Based on transcripts from the Tehran, Yalta, and Potsdam conferences, among other sources, Penkower reveals the Allied leaders’ indifference to Jewish survival through the prism of war. Specifically, he skillfully juxtaposes the British and U.S. geostrategic concerns for establishing a Jewish state against the backdrop of systematic Jewish annihilation. Penkower’s treatment of this emotive topic is largely detached and objective. He details Britain’s preoccupation with maintaining Middle Eastern stability to maintain the commonwealth’s system of communication, allay Saudi Arabia for oil access, and safeguard its sea route to India. Roosevelt’s geopolitical justifications for opposing Jewish statehood are also explored, particularly his reluctance to compromise postwar Saudi oil concessions. In general, Penkower provides a surprisingly forgiving portrayal of Prime Minister Churchill’s anti-Israel stances while correctly indicting President Roosevelt for embracing the State Department’s callous policy towards the Jews.
Penkower also analyzes the interplay between the Holocaust and the creation of Israel by charting how the Third Reich’s conquests in Europe constantly informed and altered the Diaspora’s strategy to save Jews. He captures the growing consensus among American Jewish leaders during the war for easing discriminatory immigration quotas and, more controversially, establishing a Jewish state.

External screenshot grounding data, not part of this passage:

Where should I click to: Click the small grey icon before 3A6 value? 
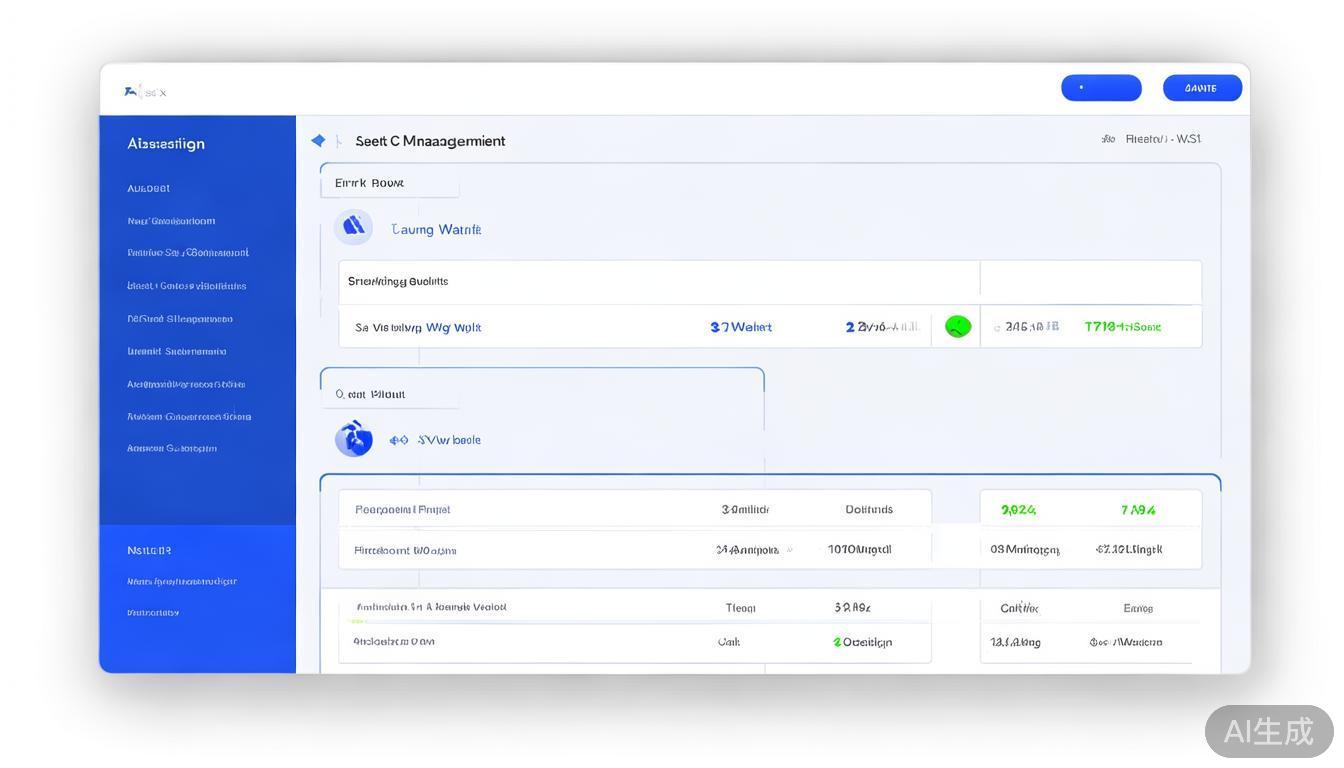[997, 327]
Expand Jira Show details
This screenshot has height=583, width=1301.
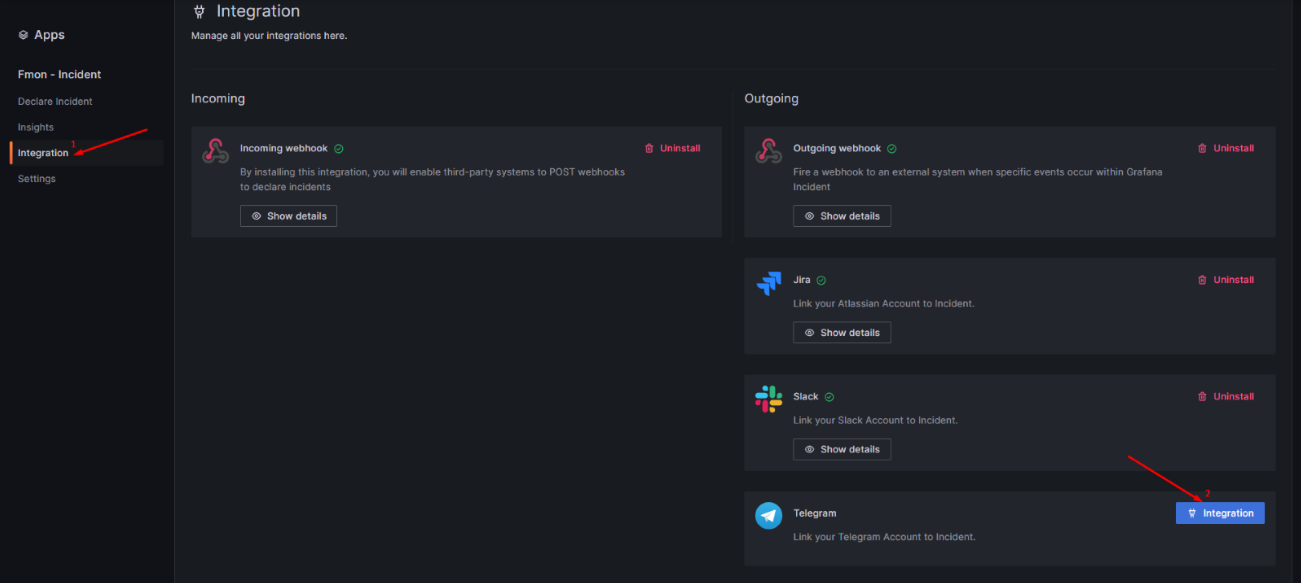pos(841,332)
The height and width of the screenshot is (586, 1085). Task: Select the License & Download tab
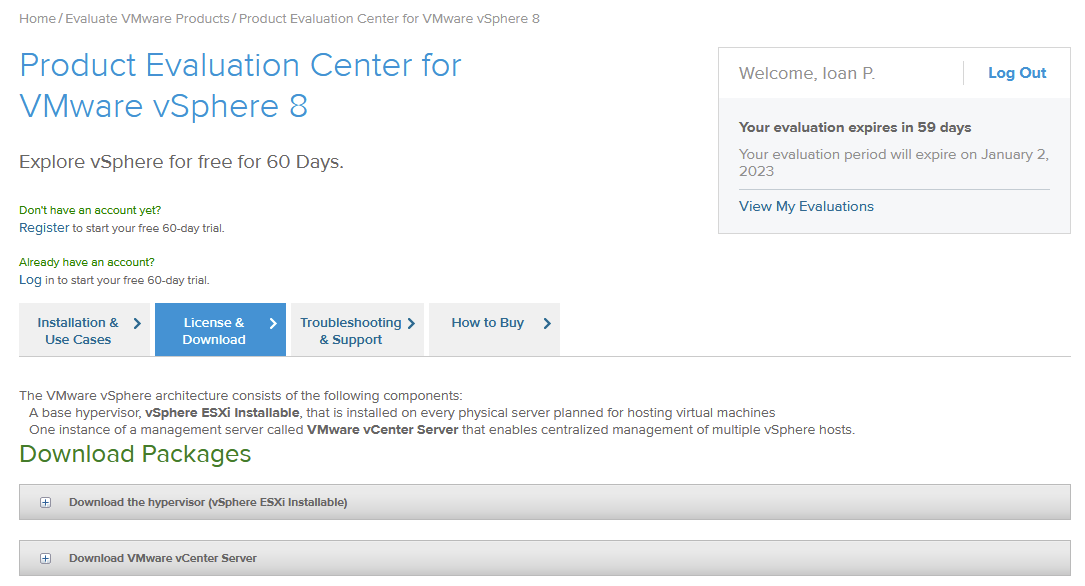click(214, 331)
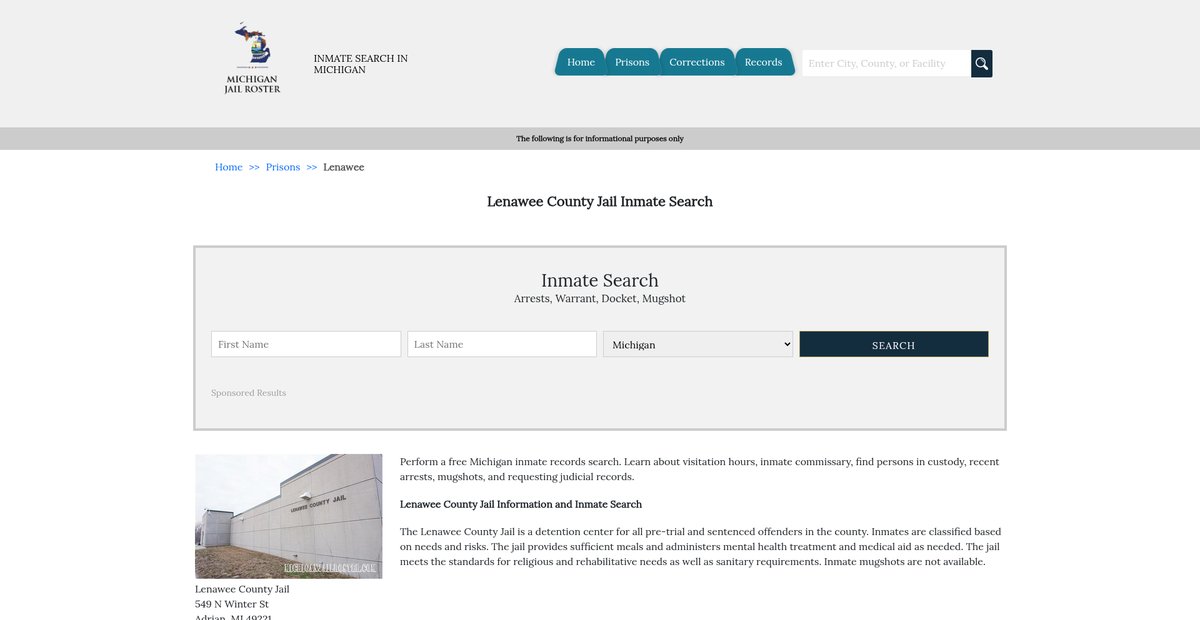Click the Michigan Jail Roster title text

(x=252, y=84)
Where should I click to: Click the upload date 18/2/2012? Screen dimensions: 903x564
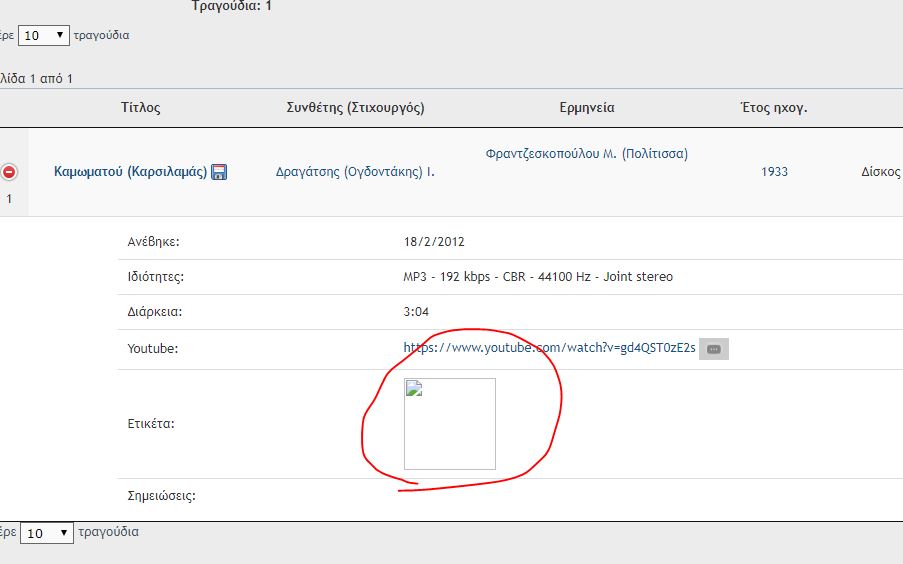(x=433, y=242)
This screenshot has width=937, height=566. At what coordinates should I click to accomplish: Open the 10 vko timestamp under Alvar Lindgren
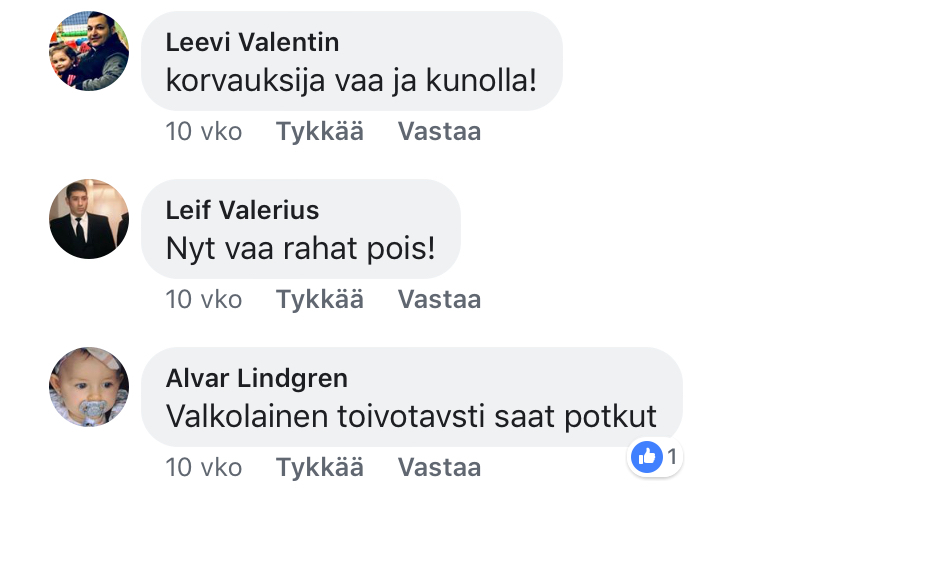(204, 467)
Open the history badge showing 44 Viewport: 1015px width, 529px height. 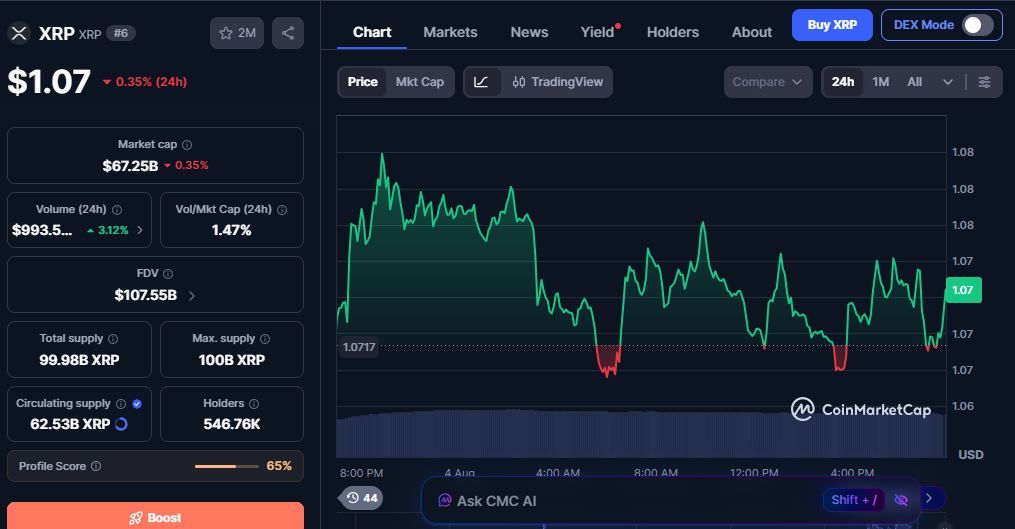pos(361,498)
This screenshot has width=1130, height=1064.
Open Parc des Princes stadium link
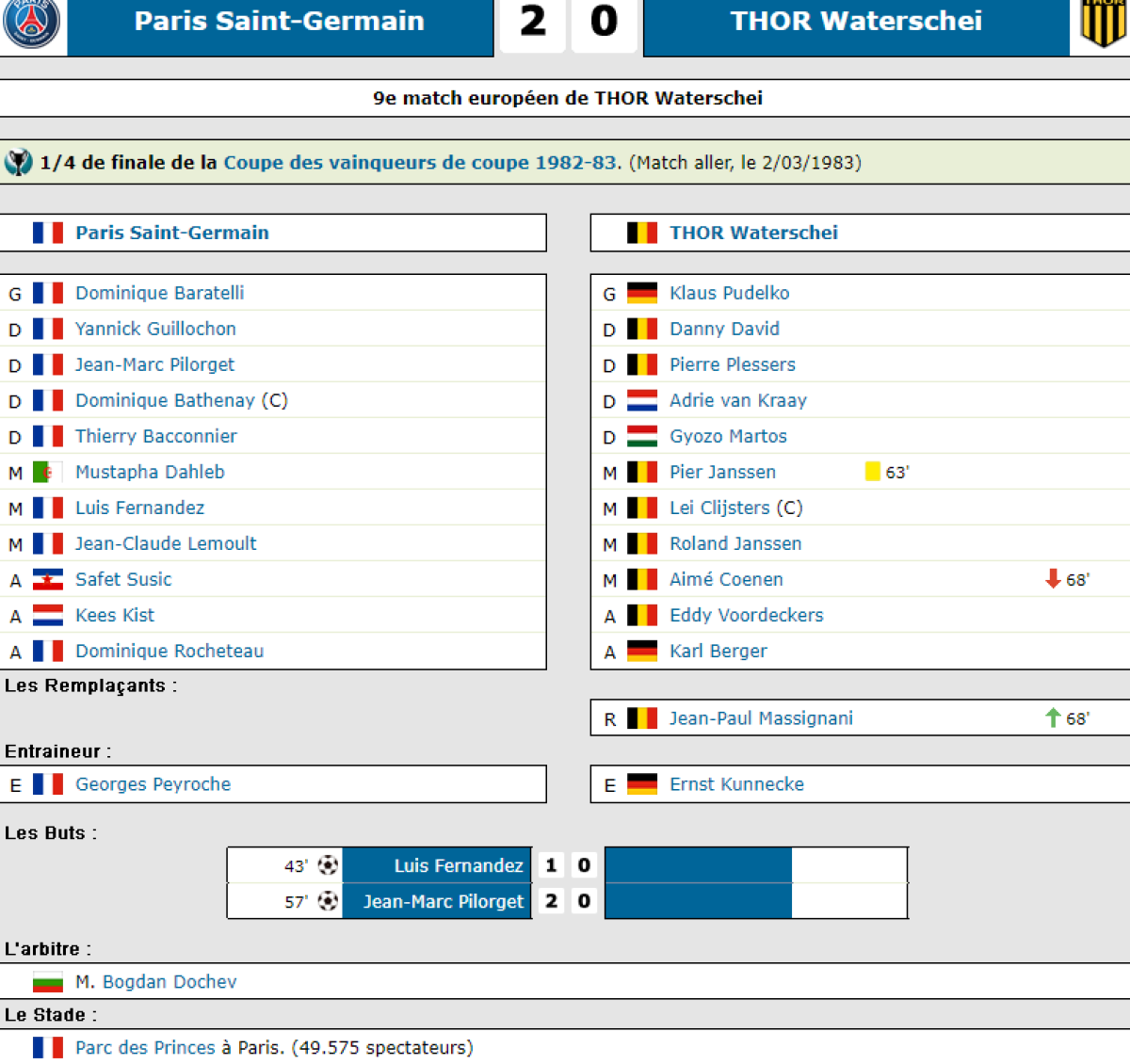(x=145, y=1048)
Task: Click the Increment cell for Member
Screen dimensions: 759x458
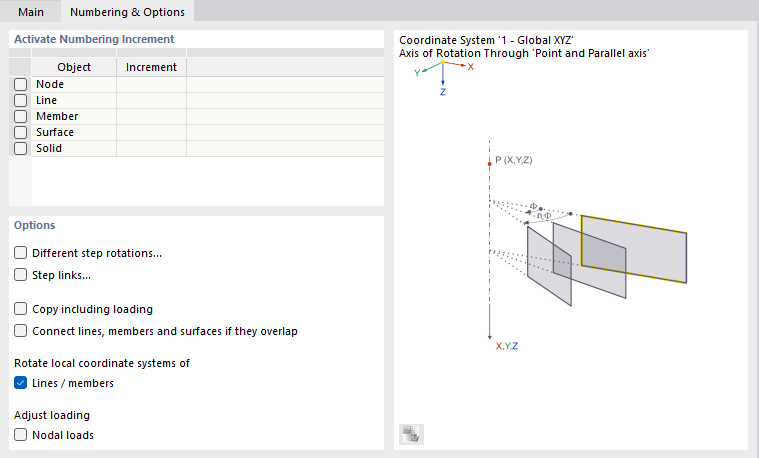Action: point(151,117)
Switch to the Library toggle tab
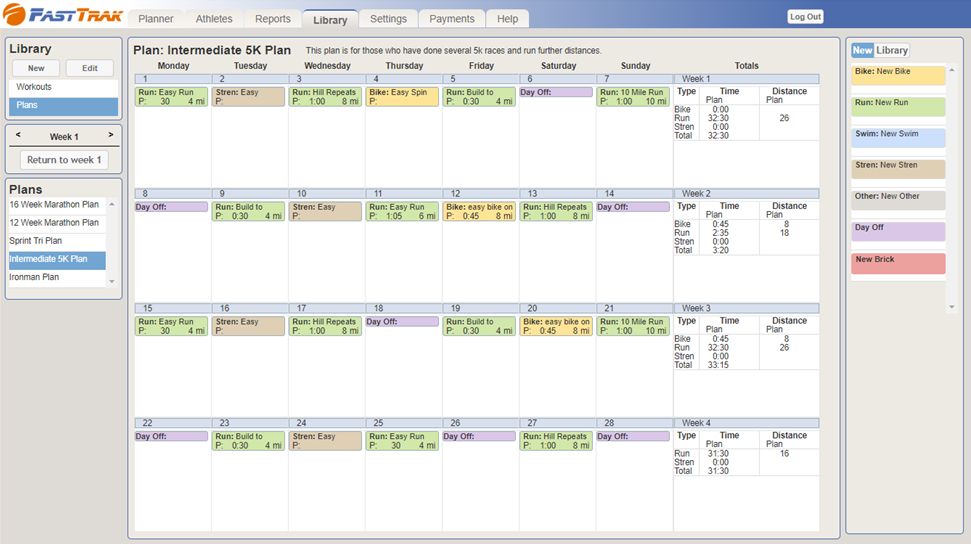 [892, 50]
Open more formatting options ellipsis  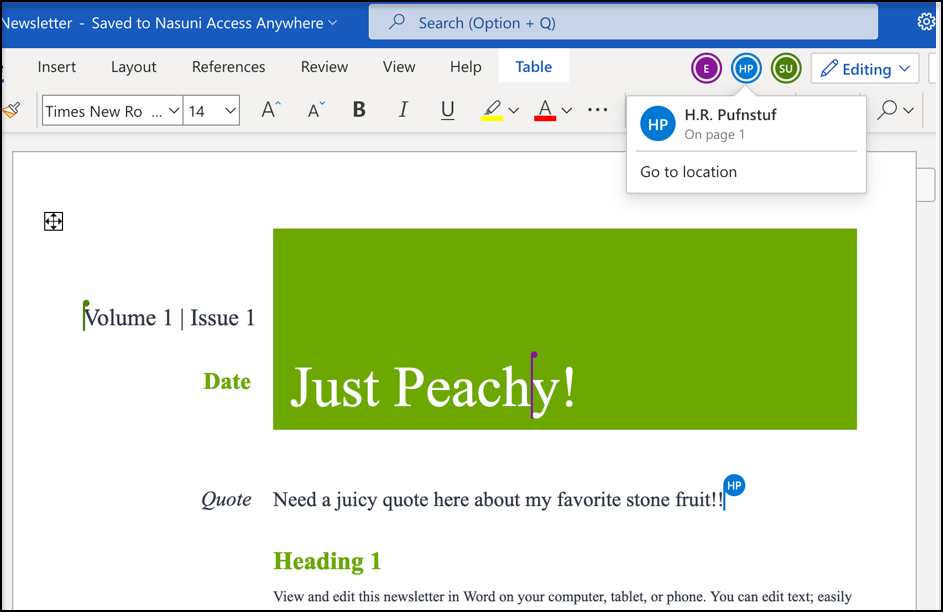[598, 110]
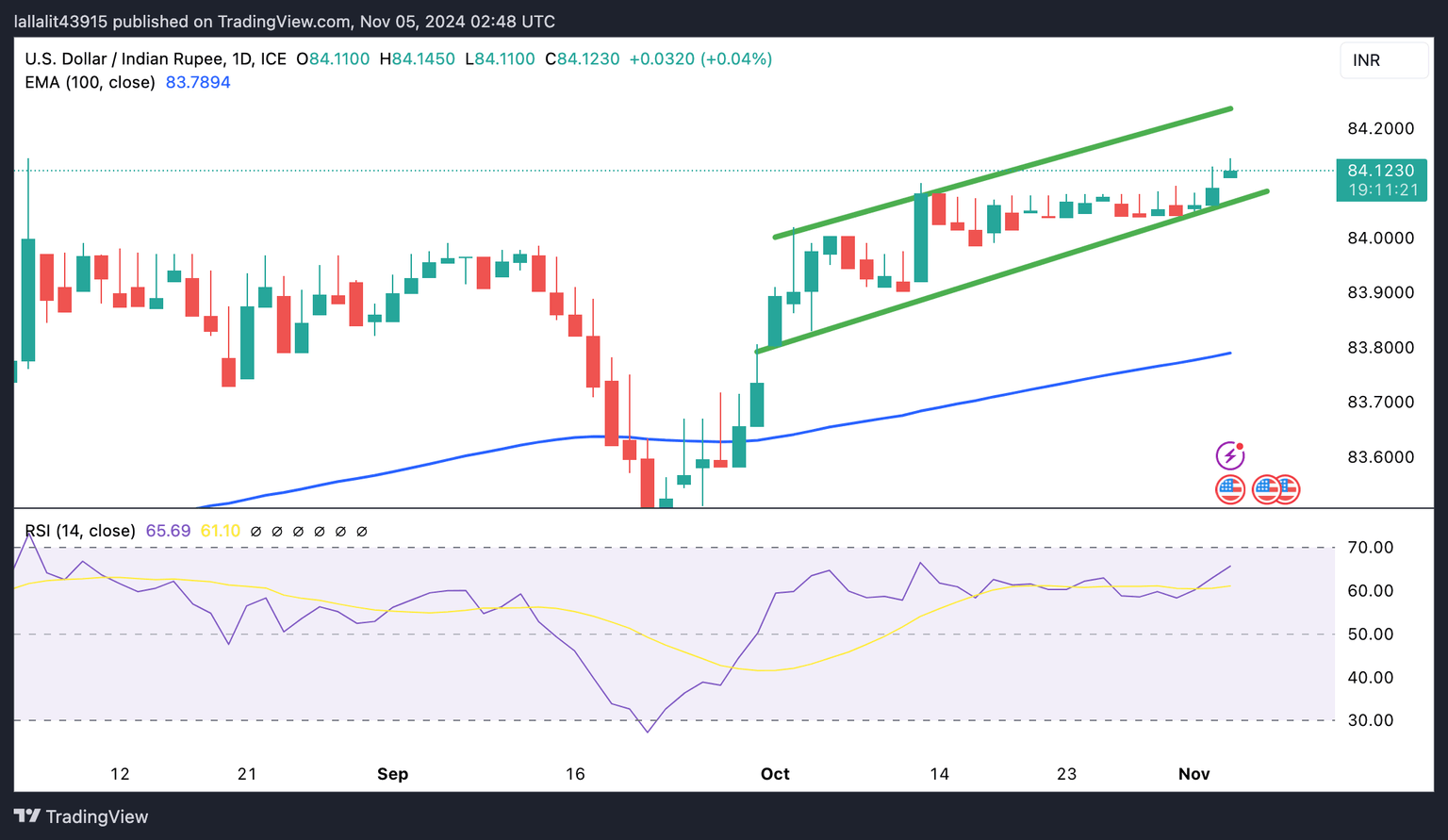The height and width of the screenshot is (840, 1448).
Task: Click the EMA value 83.7894 in legend
Action: [x=198, y=82]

Whereas most treatments of this period stress the American Jewish community’s inaction on behalf of European Jewry during the war, Penkower vividly describes their oft-ignored, failed advocacy efforts to elicit Roosevelt and Churchill’s support. In doing so, his nuanced, largely fact-driven approach allows readers to distill the Allied leaders’ various positions on the “Palestine conundrum,” as well as the diversity of views towards a Jewish state within the Diaspora.
Decision on Palestine Deferred provides an invaluable contribution to Holocaust and World War II scholarship, as well as the history of the creation of the State of Israel. Whereas historians have tended to address each subject separately, Penkower details their important interrelationship.